Exercise materials:
· · · · · · ·
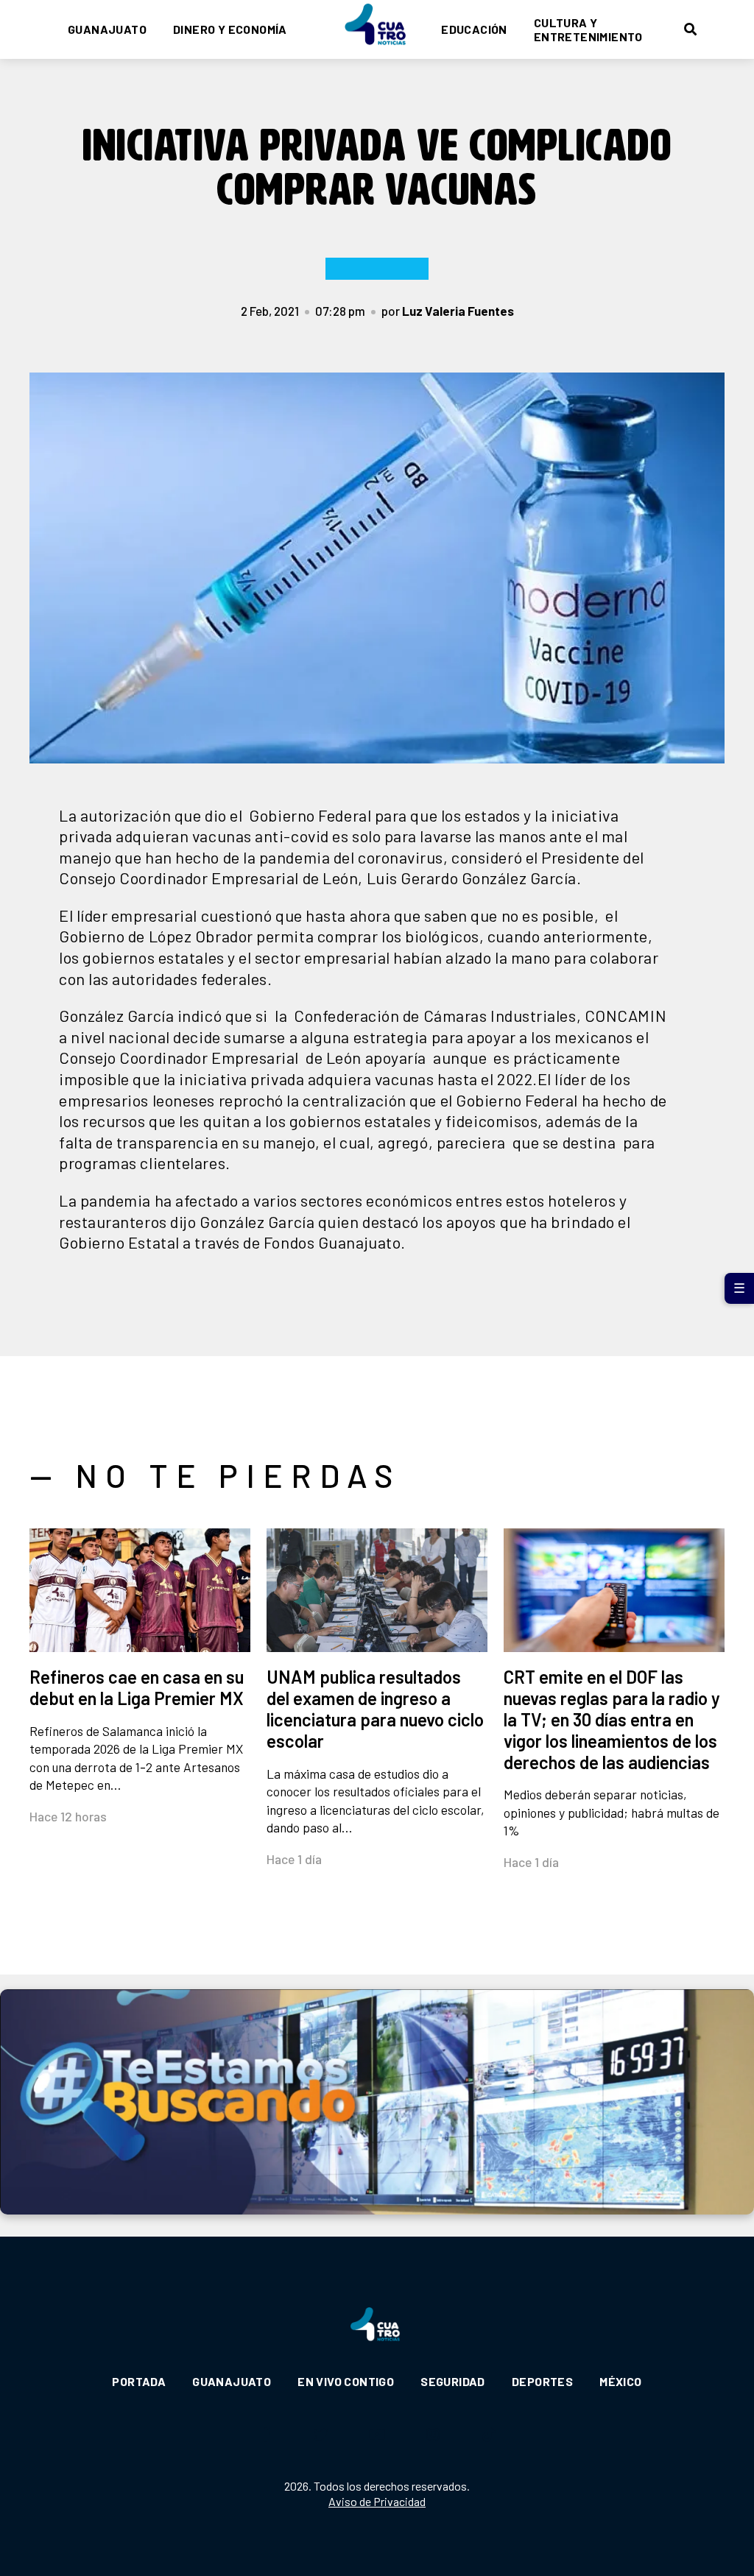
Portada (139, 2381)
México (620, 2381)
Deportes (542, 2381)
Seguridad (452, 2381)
· · · · · · ·
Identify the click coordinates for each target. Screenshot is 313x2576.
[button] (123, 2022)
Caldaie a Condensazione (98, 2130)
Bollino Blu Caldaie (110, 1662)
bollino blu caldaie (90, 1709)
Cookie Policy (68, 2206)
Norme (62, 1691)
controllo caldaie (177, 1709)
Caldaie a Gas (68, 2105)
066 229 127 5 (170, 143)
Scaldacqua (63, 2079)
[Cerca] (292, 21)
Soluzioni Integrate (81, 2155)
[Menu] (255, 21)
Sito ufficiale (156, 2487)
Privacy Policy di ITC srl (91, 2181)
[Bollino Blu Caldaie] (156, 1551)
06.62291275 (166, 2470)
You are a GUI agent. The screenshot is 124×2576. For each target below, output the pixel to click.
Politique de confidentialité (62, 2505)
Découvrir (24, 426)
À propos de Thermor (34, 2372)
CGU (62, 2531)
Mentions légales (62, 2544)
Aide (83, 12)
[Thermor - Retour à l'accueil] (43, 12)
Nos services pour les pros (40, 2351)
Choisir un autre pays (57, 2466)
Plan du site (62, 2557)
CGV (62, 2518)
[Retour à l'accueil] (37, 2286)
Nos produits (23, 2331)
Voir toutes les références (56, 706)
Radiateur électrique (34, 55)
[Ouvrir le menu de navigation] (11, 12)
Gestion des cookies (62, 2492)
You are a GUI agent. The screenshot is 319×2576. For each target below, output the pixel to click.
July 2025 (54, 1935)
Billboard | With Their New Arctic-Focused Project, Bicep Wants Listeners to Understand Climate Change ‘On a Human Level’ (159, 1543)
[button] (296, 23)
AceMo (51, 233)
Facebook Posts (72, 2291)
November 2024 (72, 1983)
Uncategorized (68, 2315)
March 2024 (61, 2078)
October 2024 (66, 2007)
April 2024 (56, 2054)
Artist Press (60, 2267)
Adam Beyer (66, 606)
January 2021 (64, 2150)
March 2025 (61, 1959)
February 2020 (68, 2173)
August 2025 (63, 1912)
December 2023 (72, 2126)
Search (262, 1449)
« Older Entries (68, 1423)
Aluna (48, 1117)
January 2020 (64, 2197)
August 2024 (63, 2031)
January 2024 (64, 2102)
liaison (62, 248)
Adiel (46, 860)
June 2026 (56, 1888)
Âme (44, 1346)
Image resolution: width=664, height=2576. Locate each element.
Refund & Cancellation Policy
· · · · · · ·
Convert everything in the material from the line containing "066 229 127 5 (170, 143)" down to the line containing "July 2025 (54, 1935)", both included, into a Markdown table with the columns No. and Entry. Number each line and skip any blank lines.

Answer to this task:
| No. | Entry |
|---|---|
| 1 | 066 229 127 5 (170, 143) |
| 2 | Scaldacqua (63, 2079) |
| 3 | [Cerca] (292, 21) |
| 4 | Soluzioni Integrate (81, 2155) |
| 5 | [Menu] (255, 21) |
| 6 | Sito ufficiale (156, 2487) |
| 7 | Privacy Policy di ITC srl (91, 2181) |
| 8 | [Bollino Blu Caldaie] (156, 1551) |
| 9 | 06.62291275 (166, 2470) |
| 10 | You are a GUI agent. The screenshot is 124×2576. For each target below, output the pixel to click. |
| 11 | Politique de confidentialité (62, 2505) |
| 12 | Découvrir (24, 426) |
| 13 | À propos de Thermor (34, 2372) |
| 14 | CGU (62, 2531) |
| 15 | Mentions légales (62, 2544) |
| 16 | Aide (83, 12) |
| 17 | [Thermor - Retour à l'accueil] (43, 12) |
| 18 | Nos services pour les pros (40, 2351) |
| 19 | Choisir un autre pays (57, 2466) |
| 20 | Plan du site (62, 2557) |
| 21 | CGV (62, 2518) |
| 22 | [Retour à l'accueil] (37, 2286) |
| 23 | Nos produits (23, 2331) |
| 24 | Voir toutes les références (56, 706) |
| 25 | Radiateur électrique (34, 55) |
| 26 | [Ouvrir le menu de navigation] (11, 12) |
| 27 | Gestion des cookies (62, 2492) |
| 28 | You are a GUI agent. The screenshot is 319×2576. For each target below, output the pixel to click. |
| 29 | July 2025 (54, 1935) |